Monday, October 27, 2008

I'm Sorry Canada....I think...

Today is Election Day in Canada. I just returned from performing my "civic duty."

A few weeks ago I was talking with a friend about politics. They readily admitted they neither knew nor understood many of the issues pertinent to this election. They did not understand the platforms of the different parties.

I talked with that friend again today before we each voted. This person knew which party they were going to vote for. I asked if they had read the party's platform, or any of the other party's platforms. They hadn't. I asked if they had done any research to better understand any of the issues pertinent to this election. They hadn't. I said "So then you're on your way to inflict your ignorance on Canadians?"

I didn't feel good about this person voting because they admitted that they didn't understand many, if any, issues. (I think they picked the party because someone they respect picked that party. It seemed like this other person was getting two votes; theirs, and my friend's.)

As I was giving my friend a hard time for voting out of ignorance, it occurred to me that I'm not much better. I estimate I have a 20% greater understanding of the issues than they do. I don't understand monetary policy. I don't understand foreign policy. I don't know what to think of the Carbon Tax.

Suddenly I didn't feel good about me voting. I was about to inflict my ignorance on the people of Canada.

Note to Canada: If the person I voted for gets elected, and things don't turn out well, I'm sincerely sorry.

As I stood in line I wondered how many people there understood much about Canadian history, law, and political system.

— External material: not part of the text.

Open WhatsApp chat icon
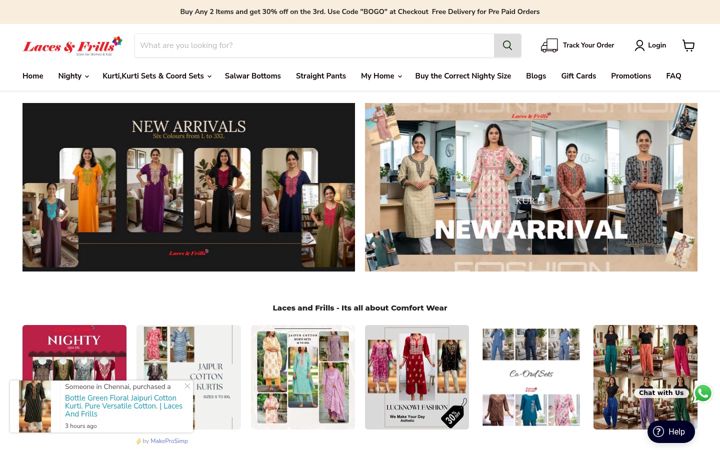 click(x=703, y=393)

I took several Law courses in university. I think the average Canadian's understanding of the legal system comes from having watched Matlock in a bar last night. The sound was off, but they think they got the gist of it.

You're average person can't program their VCR. How can they make an intelligent decision on how to reduce our dependency on fossil fuels? How can they decide which is the better monetary policy to help us through these tough economic times?

People say "If you don't vote, you can't complain."

Why not? You can complain about anything you want. This is a free country. You can complain about things you can change and things you can't. Complain all you like!

Some say voting should be mandatory because people fought for us to have the right to vote. I don't know my Canadian history well enough to tell you which war, or wars, were fought to secure the right for Canadians to vote. Either way, any war fought for democracy is a fight for freedom. Freedom includes the right to vote, and the right to not vote. If you don't have the right to not vote, it's not true freedom.

I assume that each of the major parties receive votes from smart, well informed people. If that's true, then intelligence and informedness don't seem to actually contribute to making good electoral decisions.

Of course, we probably make our voting decisions the same way we make most decisions: non-rationally. Thats why the tall guy with better hair usually wins.